The appointment of Ramos-Horta, 56, was announced by President Jose Alexandre
Gusmao, who is immensely popular as the former leader of the guerrilla
resistance against Indonesian rule but who has limited power under the constitution.
Gusmao said he hoped the appointment of Ramos-Horta would help "bring about
the process of healing and bring peace and stability to the people of East
Timor."
East Timor, the world's newest nation, won independence from Indonesia in
1999 but only after pro-Indonesian militia groups killed more than 1,000 people
and destroyed 70% of the country's buildings.
The United Nations helped rebuild East Timor, which officially became a
nation in 2002, but the world body withdrew its peacekeepers last year in a move
that U.N. officials now recognize was premature.
Violence erupted in April after Alkatiri fired 600 soldiers, or nearly half
the army, for protesting that they faced discrimination because they came from
the western part of the country. Alkatiri called in loyal troops to quell the
protests and they opened fire on civilians, killing at least six people.
The country destabilized further when the police and army began fighting each
other, then fled the capital, Dili, leaving the city in the hands of
arsonists and gangs armed with machetes.
A 2,700-member international peacekeeping force led by Australia arrived May
25 and has succeeded in restoring order, although arsonists continue to set
fire to homes and businesses belonging to their rivals. A house in Dili was set
ablaze hours after Ramos-Horta's appointment was announced, the Associated
Press reported.
Ramos-Horta, whose name has been floated as a possible successor to U.N.
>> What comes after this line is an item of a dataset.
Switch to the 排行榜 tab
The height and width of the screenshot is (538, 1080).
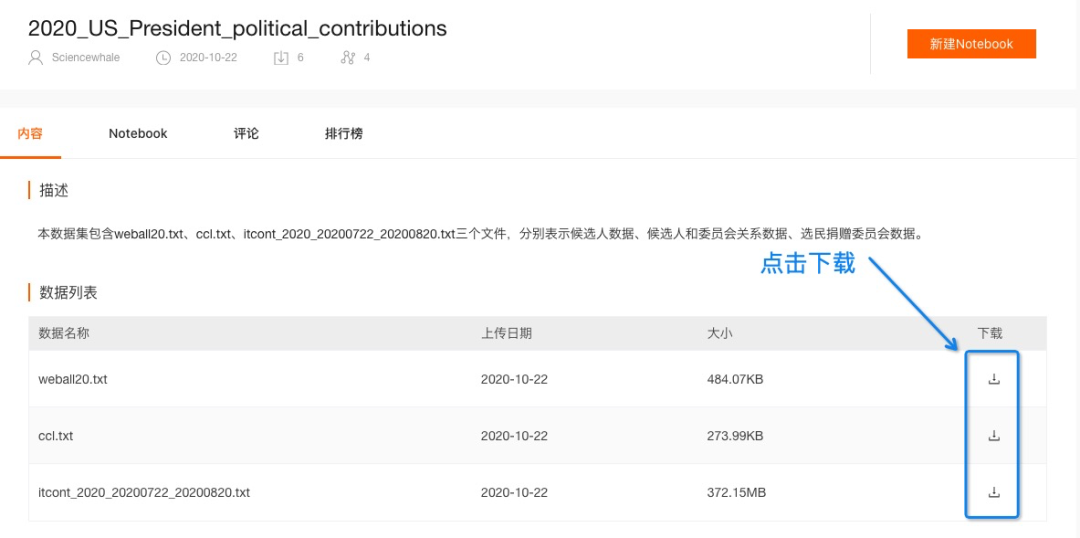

Secretary-General Kofi Annan, held the posts of foreign minister and defense
minister until he quit last month in protest over Alkatiri's refusal to step down.
Alkatiri's resignation came the next day.
Gusmao and Ramos-Horta are said to be close allies in a government that is
dominated by the Fretilin party, which led the independence movement in East
Timor and now controls 55 of parliament's 88 seats. Gusmao and Ramos-Horta once
were members of Fretilin, which Ramos-Horta helped found.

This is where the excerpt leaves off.